A Foundational Relationship Beyond Vendor Dynamics
Katti described the collaboration as "foundational" rather than a typical supplier arrangement, stating explicitly, "This is not a vendor relationship." He elaborated that OpenAI and Nvidia engage in "deep, ongoing co-design" where both companies work collaboratively to build systems together. According to the executive, OpenAI's frontier AI models are the direct result of multi-year joint efforts in both hardware engineering and model development.
The post revealed a critical operational detail: OpenAI's entire compute fleet currently runs exclusively on Nvidia GPUs. This underscores the technical dependency and integrated nature of the partnership, which Katti positioned as essential for maintaining performance, efficiency, and reliability in both training complex models and running inference at scale.
Exponential Growth in Computing Demands
Katti provided specific metrics highlighting OpenAI's rapidly expanding computational needs in recent years:
- 2023: 0.2 gigawatts of available compute
- 2024: 0.6 gigawatts of available compute
- 2025: Approximately 1.9 gigawatts of available compute
The executive noted that this scaling pace is accelerating significantly, driven by exponential growth in inference demand. This surge comes from more users, increased deployment of AI agents, and a rising volume of always-on workloads. Katti emphasized that "the world needs orders of magnitude more compute" to meet growing AI application requirements.

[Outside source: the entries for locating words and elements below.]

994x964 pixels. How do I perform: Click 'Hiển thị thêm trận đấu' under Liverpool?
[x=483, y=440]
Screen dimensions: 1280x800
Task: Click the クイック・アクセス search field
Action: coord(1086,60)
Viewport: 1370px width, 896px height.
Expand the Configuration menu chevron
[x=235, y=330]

Strategic Ecosystem Expansion While Anchoring on Nvidia
While firmly anchoring its core training and inference stack on Nvidia technology, OpenAI is simultaneously pursuing a deliberate strategy to expand its hardware ecosystem through additional partnerships. Katti mentioned collaborations with Cerebras, AMD, and Broadcom as part of this approach.

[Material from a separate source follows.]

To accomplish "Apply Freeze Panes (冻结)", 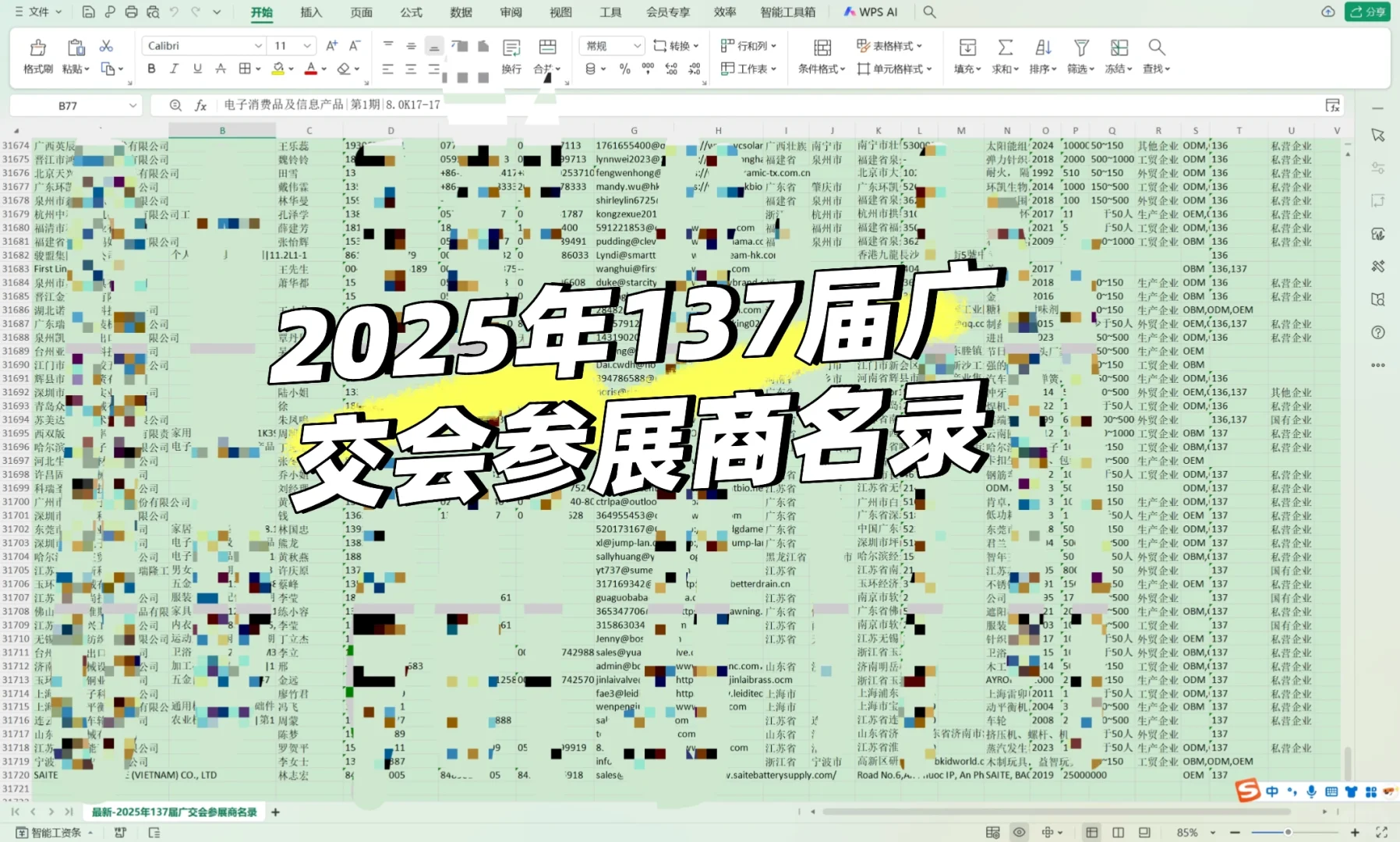I will [x=1118, y=57].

This dual strategy allows OpenAI to move faster, deploy more broadly, and support the explosion of real-world AI use cases without compromising on performance or reliability standards. The outcome, according to Katti, is infrastructure capable of carrying frontier AI capabilities into production at a global scale.
The public reaffirmation comes at a time when industry observers have questioned whether OpenAI might diversify its hardware dependencies or develop more proprietary solutions. By detailing both the depth of the Nvidia partnership and the rationale behind ecosystem expansion, OpenAI provides clarity on its infrastructure strategy while reinforcing confidence in its primary technology alliance.